What You Need to Know About the World's Most Powerful Contemporary Art Collector: the State of Qatar
News leaked Thursday that the al-Thani's, the royal family of Qatar, purchased Paul Cezanne's "The Card Players" (1895) for a record $250 million in a private sale sometime in 2011 — the highest reported price ever paid for a single work of art. This isn't the first major painting that the clan has scooped up in the last few years. In fact, their modern and contemporary art buying spree prompted the Art Newspaper to dub them last July the "world's biggest buyer in the art market," reporting that they are the faces behind some of the art world's most high-profile sales in the last six years. ARTINFO brought together all the facts you need to know about this powerful group of oil magnates-cum-art collectors.
The Emir's 28-year-old daughter Sheikha Al Mayassa has widely been reported as the mastermind behind the tiny emirate's contemporary art shopping spree. After graduating from Duke University in 2005 and a brief stint as an intern for the Tribeca Film Festival (which she later brought to Qatar), she became the head of the Qatar Museums Authority, where she has been in charge of creating Qatar's now-world-class art collection in just a few years.

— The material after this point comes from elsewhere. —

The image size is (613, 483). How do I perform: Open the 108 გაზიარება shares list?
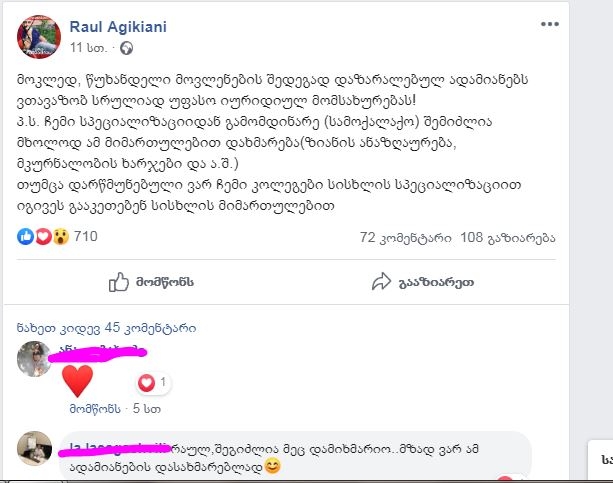point(508,238)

But she hasn't done it alone. She has made several high-profile hires in the last few years to help her out. She hired the former president of the Rhode Island School of Design, Roger Mandle, to help direct the authority early in her tenure. In 2011, after the Emir failed in a bid to purchase Christie's auction house, the QMA poached its chairman, Edward Dolman, instead. He now serves as the QMA's executive director. For the family's art-collecting needs they often work with the notoriously discreet G.P.S. art dealership, which consists of Franck Giraud, Lionel Pissarro (grandson of Camille), and Philippe Segalot. In addition to G.P.S., former head of Impressionist and modern art at Christie's Guy Bennett was reportedly involved in the Cezanne sale.
The Qataris have been linked to some very expensive purchases in the modern and contemporary categories over the last few years. They were the reported buyers of 11 Rothko paintings from the collection of J. Ezra Merkin, who was forced to sell after the Madoff scandal; $400 million worth of art from the Sonnabend estate (Koons and Lichtenstein works among them); the $72.8 million "Rockefeller Rothko" purchased at auction in May 2007; and Andy Warhol's "The Men in Her Life," which they picked up for a cheap $63.4 million at Phillips de Pury in November 2010.

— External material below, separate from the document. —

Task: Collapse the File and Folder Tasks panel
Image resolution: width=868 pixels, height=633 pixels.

Qatar, near the southeastern end of the Arabian Peninsula, is in somewhat of a cultural arms race with its neighbor Abu Dhabi, which is just 200 miles away across the Persian Gulf. In 2008 Qatar it unveiled the I.M. Pei-designed Museum of Islamic Art, in 2010 it opened Mathaf: Arab Museum of Modern Art, and in 2014 the Qatar National Museum will reopen in a newly-designed building by architect Jean Nouvel. Abu Dhabi is building its own slew of art museums, including outposts of the Louvre and the Guggenheim, on Saadiyat Island — though those projects have been started, stopped, restarted again because of construction woes.
The short answer to why they are splurging on art is because they can. It is a little more complicated to that though. $250 million is a lot of money for most of the world — even most art collectors. But it's small change compared to some of the other investments that the Qataris have made over the last few years. Qatar has become of the largest property owners in London — a designation that doesn't come cheap. Their British real estate investments over the last few years are rumored to total £10 billion ($15.8 billion). That's a Cezanne 60-times over. In 2010 the Emir bought Harrods for £1.5 billion, and a Qatari investment group is funding Renzo Piano's under-construction Shard London Bridge building as well, at a price reported to be in the £2 billion range.

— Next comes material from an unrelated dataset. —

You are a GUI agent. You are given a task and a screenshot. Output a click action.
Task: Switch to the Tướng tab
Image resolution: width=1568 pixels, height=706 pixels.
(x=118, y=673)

Also, it is important to note that two other dealers — Acquavella Gallery and Larry Gagosian — were reportedly interested in the painting, and rumored to have just underbid the al-Thanis. The Art Market Monitor blog has already pointed out that dealers don't buy for themselves, but for other clients — meaning there are probably at least two other collectors out there willing to pay a similar amount (dealers would hike up the price after purchase, of course). As astronomical as the sum is, it isn't inconceivable that Qatar bought the work as an investment. In ten years it could be worth $350 million to the right person.
The tiny state contains fewer than a million people (850,000 at last count), and half of them live in the capital, Doha. It's awash in oil and gas resources, making it the country with the highest per capita GDP (PPP-adjusted) in the world at $102,700, coupled with the lowest unemployment, which is at a barely-there 0.4 percent, according to the CIA World Factbook.
Because it is so rich (and so employed), Qatar's ruling family has not experienced the social unrest that many other countries in the region have had to overcome in the last year. On the contrary, Qatar played a major role in pushing the Arab League to assist Libyan rebels, and has denounced the Syrian government for violence against its people. Politically stable with a wealthy population, Qatar's government is free to spend a quarter of a billion dollars on a Cezanne without anyone looking up.